Activity:
Transcribe the following entries word for word. End with the line where "More payment options (375, 511)" appears.

Dataset:
=-=-=-=-=

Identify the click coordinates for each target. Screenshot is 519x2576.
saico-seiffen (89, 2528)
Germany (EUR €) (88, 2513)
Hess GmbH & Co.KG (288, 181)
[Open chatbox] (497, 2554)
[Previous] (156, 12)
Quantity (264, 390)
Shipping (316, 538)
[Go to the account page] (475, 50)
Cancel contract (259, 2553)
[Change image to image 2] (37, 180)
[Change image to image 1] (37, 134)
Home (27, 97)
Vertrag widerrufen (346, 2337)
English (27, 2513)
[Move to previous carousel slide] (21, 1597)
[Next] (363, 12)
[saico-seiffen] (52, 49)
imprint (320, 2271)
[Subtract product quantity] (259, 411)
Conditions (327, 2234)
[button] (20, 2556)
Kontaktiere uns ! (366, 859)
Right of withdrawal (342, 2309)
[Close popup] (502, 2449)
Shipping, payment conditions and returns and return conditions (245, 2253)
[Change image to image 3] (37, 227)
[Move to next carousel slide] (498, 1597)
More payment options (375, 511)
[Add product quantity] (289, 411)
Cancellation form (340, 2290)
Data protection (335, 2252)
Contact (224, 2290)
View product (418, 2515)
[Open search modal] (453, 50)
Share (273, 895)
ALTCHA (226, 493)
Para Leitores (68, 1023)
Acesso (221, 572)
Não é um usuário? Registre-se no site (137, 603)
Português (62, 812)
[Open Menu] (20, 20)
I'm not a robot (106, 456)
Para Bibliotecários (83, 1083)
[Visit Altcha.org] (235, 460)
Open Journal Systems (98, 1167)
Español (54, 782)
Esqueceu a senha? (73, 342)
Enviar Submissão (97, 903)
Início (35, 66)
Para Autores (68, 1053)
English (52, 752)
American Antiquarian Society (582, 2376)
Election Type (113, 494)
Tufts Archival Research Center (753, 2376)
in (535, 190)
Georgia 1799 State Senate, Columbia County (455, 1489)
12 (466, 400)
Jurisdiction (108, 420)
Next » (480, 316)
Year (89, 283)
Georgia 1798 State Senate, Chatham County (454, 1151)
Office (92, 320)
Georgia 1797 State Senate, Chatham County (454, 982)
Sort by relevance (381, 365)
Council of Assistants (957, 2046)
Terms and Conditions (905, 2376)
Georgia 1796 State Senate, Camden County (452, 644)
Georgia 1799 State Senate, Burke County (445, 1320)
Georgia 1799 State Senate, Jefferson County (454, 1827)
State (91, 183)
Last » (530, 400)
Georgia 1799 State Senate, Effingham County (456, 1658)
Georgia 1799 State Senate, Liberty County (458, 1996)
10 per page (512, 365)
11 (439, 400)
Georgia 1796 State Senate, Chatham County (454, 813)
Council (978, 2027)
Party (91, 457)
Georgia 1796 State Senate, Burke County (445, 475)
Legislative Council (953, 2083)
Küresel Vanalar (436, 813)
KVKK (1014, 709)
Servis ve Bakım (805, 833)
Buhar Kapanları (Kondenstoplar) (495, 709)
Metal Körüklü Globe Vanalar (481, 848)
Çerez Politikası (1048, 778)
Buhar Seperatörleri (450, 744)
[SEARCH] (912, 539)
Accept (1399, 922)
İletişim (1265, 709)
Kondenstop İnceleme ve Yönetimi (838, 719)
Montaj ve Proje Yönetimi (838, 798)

=-=-=-=-=

Response to this exercise:
Identify the click coordinates for each target. Screenshot is 519x2576.
saico-seiffen (89, 2528)
Germany (EUR €) (88, 2513)
Hess GmbH & Co.KG (288, 181)
[Open chatbox] (497, 2554)
[Previous] (156, 12)
Quantity (264, 390)
Shipping (316, 538)
[Go to the account page] (475, 50)
Cancel contract (259, 2553)
[Change image to image 2] (37, 180)
[Change image to image 1] (37, 134)
Home (27, 97)
Vertrag widerrufen (346, 2337)
English (27, 2513)
[Move to previous carousel slide] (21, 1597)
[Next] (363, 12)
[saico-seiffen] (52, 49)
imprint (320, 2271)
[Subtract product quantity] (259, 411)
Conditions (327, 2234)
[button] (20, 2556)
Kontaktiere uns ! (366, 859)
Right of withdrawal (342, 2309)
[Close popup] (502, 2449)
Shipping, payment conditions and returns and return conditions (245, 2253)
[Change image to image 3] (37, 227)
[Move to next carousel slide] (498, 1597)
More payment options (375, 511)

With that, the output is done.